§ **Work required**: Only what runs from the line with "Viewport: 262px width, 193px height." to the end of the data should appear in the answer, exactly as written and without pictures.

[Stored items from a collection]
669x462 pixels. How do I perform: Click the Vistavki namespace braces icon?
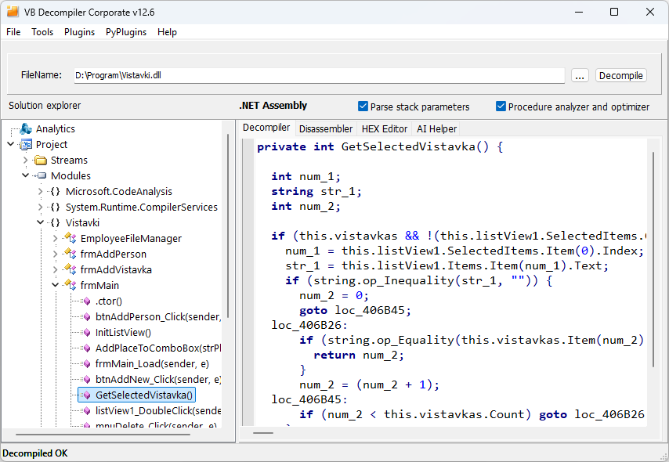pos(55,223)
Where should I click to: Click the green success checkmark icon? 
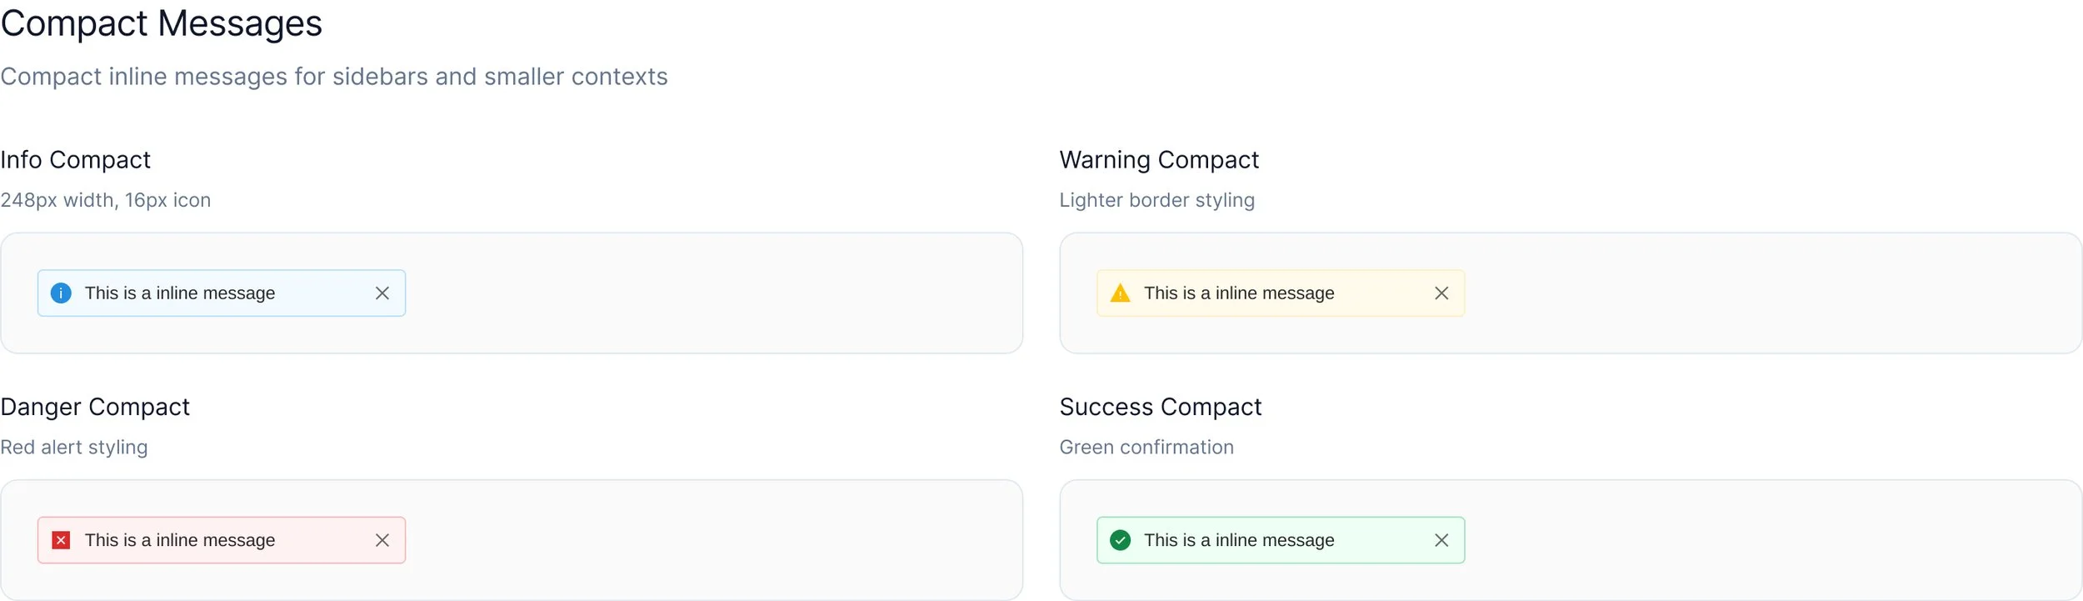pyautogui.click(x=1121, y=540)
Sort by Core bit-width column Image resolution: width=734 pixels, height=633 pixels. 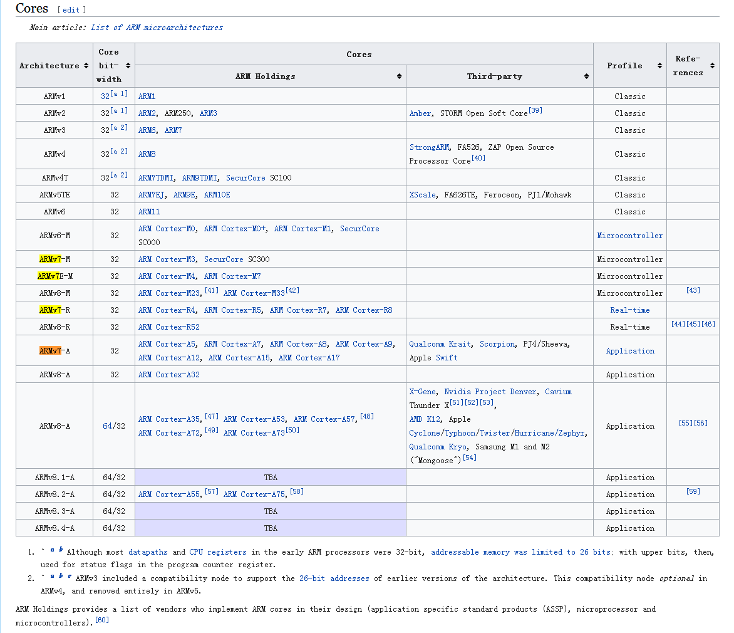tap(128, 66)
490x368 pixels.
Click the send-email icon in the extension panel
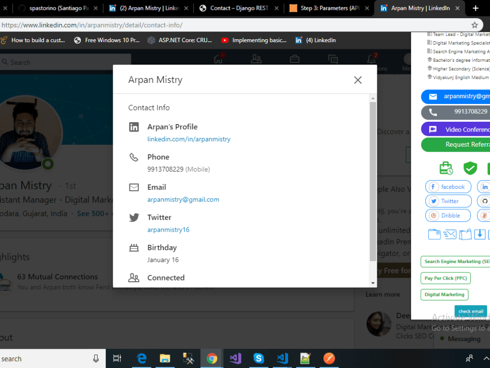(x=449, y=234)
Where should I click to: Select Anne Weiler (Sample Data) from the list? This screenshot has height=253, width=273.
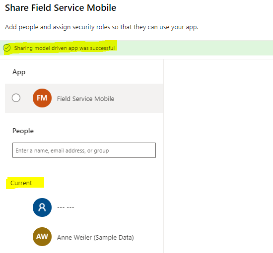point(95,237)
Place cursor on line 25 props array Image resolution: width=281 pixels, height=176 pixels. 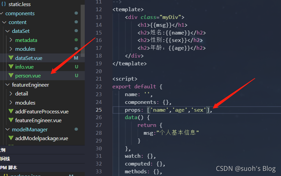(x=178, y=110)

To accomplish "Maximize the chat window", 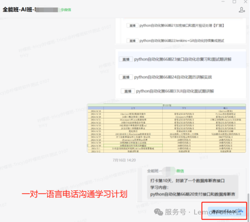I will (234, 2).
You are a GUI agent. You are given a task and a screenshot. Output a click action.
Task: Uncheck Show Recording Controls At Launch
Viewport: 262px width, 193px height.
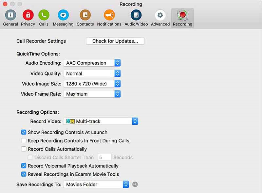[24, 132]
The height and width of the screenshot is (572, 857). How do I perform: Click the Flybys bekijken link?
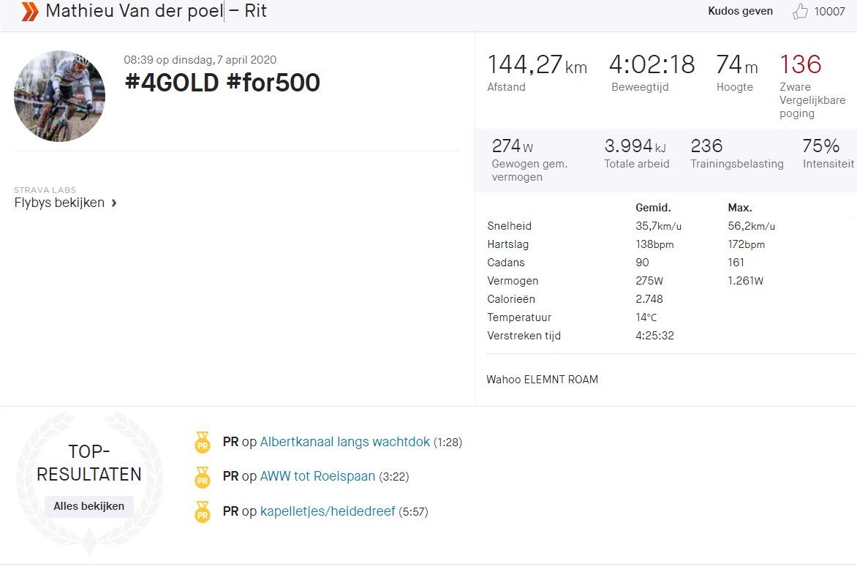(x=60, y=203)
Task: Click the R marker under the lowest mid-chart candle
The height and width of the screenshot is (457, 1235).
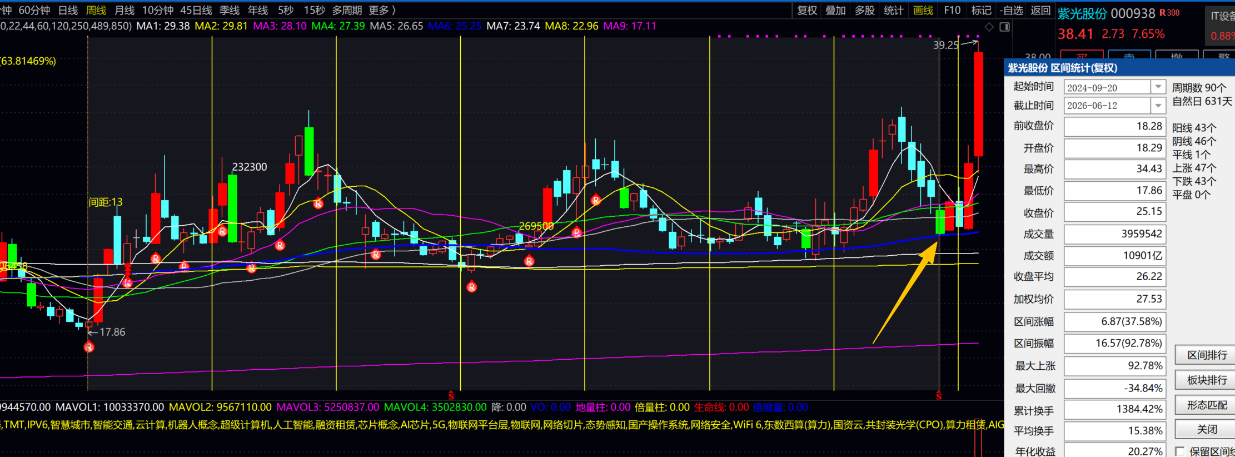Action: coord(472,287)
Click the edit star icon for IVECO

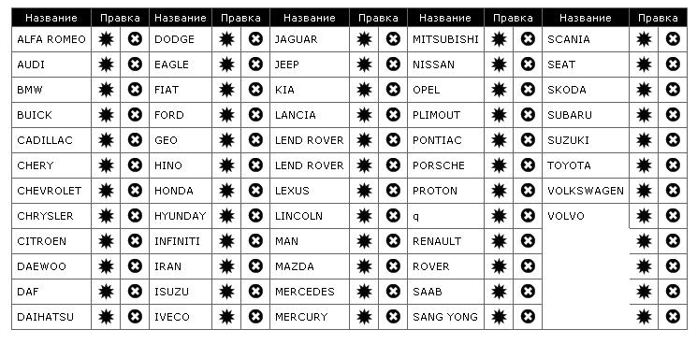point(226,317)
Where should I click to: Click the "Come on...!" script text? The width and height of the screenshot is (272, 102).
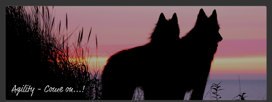point(64,89)
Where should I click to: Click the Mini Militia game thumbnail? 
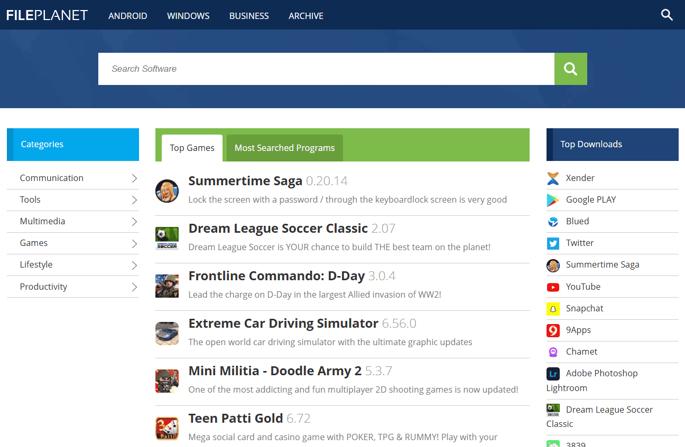[166, 381]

§ **Solved problem**:
Viewport: 262px width, 193px height.
[24, 132]
The height and width of the screenshot is (572, 857). How do I perform: Click the Flybys bekijken link?
(x=60, y=203)
Task: Click the R marker under the lowest mid-chart candle
The height and width of the screenshot is (457, 1235).
Action: coord(472,287)
Click the edit star icon for IVECO

point(226,317)
Where should I click to: Click the "Come on...!" script text? The width and height of the screenshot is (272, 102).
point(64,89)
Where should I click to: Click the Mini Militia game thumbnail? 
[166, 381]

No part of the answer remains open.